What this task involves: Retype each of the rows below word for word, omitting the pictures.

Item coordinate data:
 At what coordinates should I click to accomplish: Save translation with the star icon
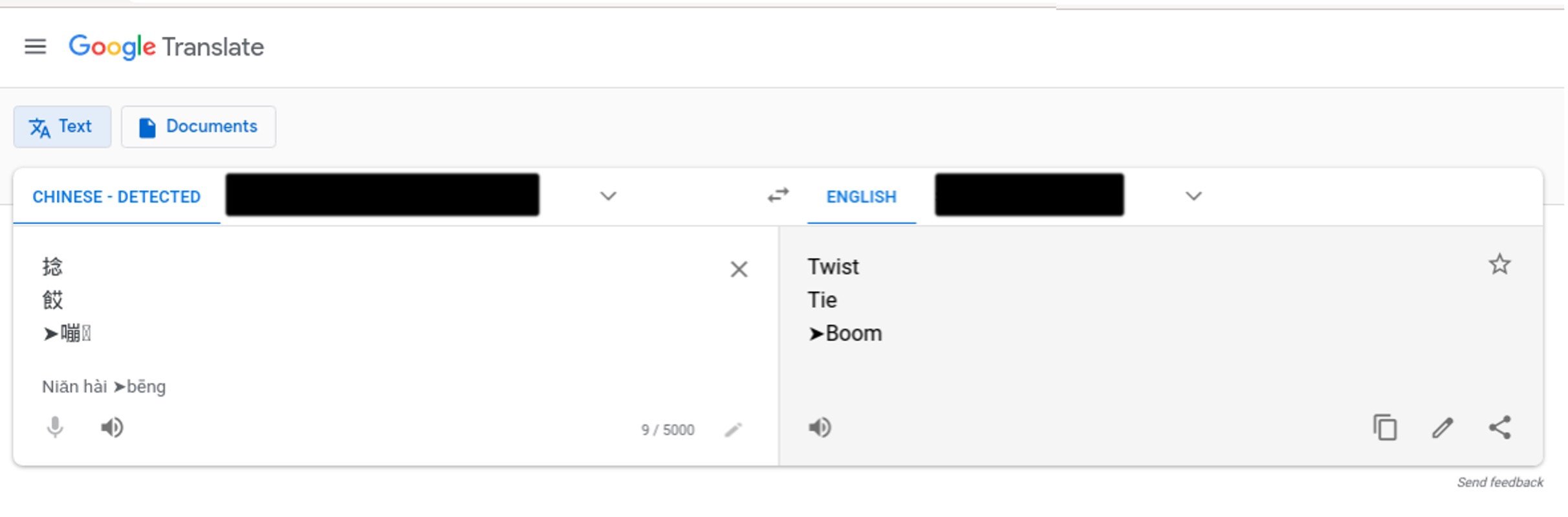point(1499,265)
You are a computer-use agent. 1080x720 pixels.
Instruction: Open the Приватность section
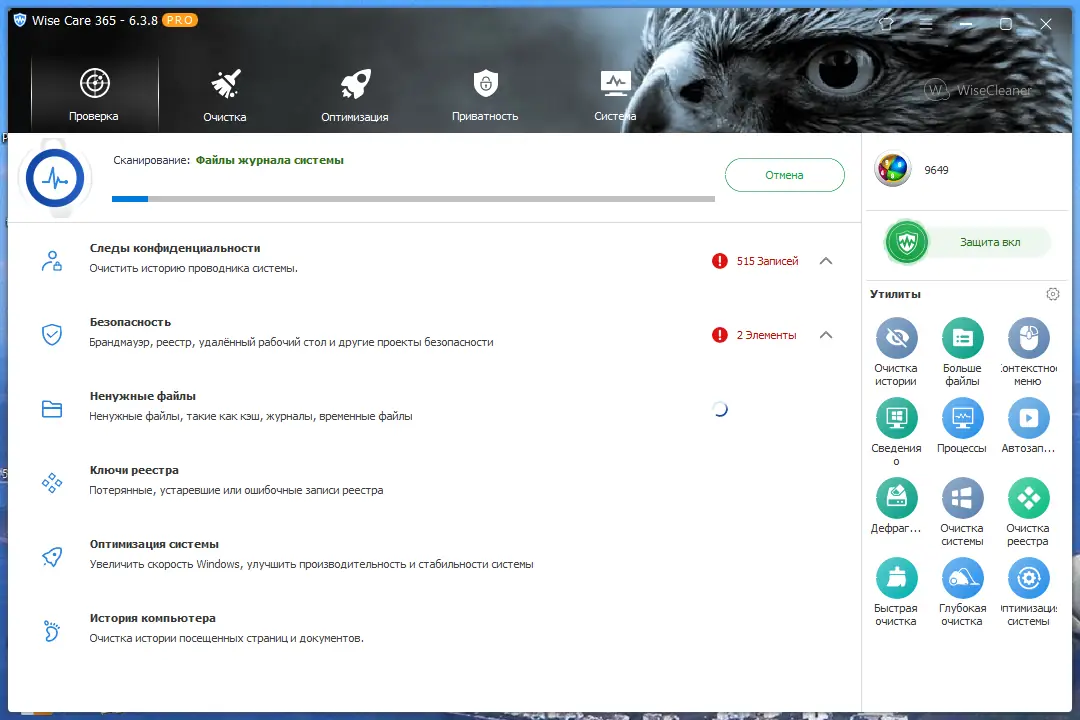[484, 93]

Task result:
 At what coordinates should I click to accomplish: Save translation with the star icon
point(1499,265)
You are a computer-use agent. 1080x720 pixels.
Instruction: Open the Приватность section
[484, 93]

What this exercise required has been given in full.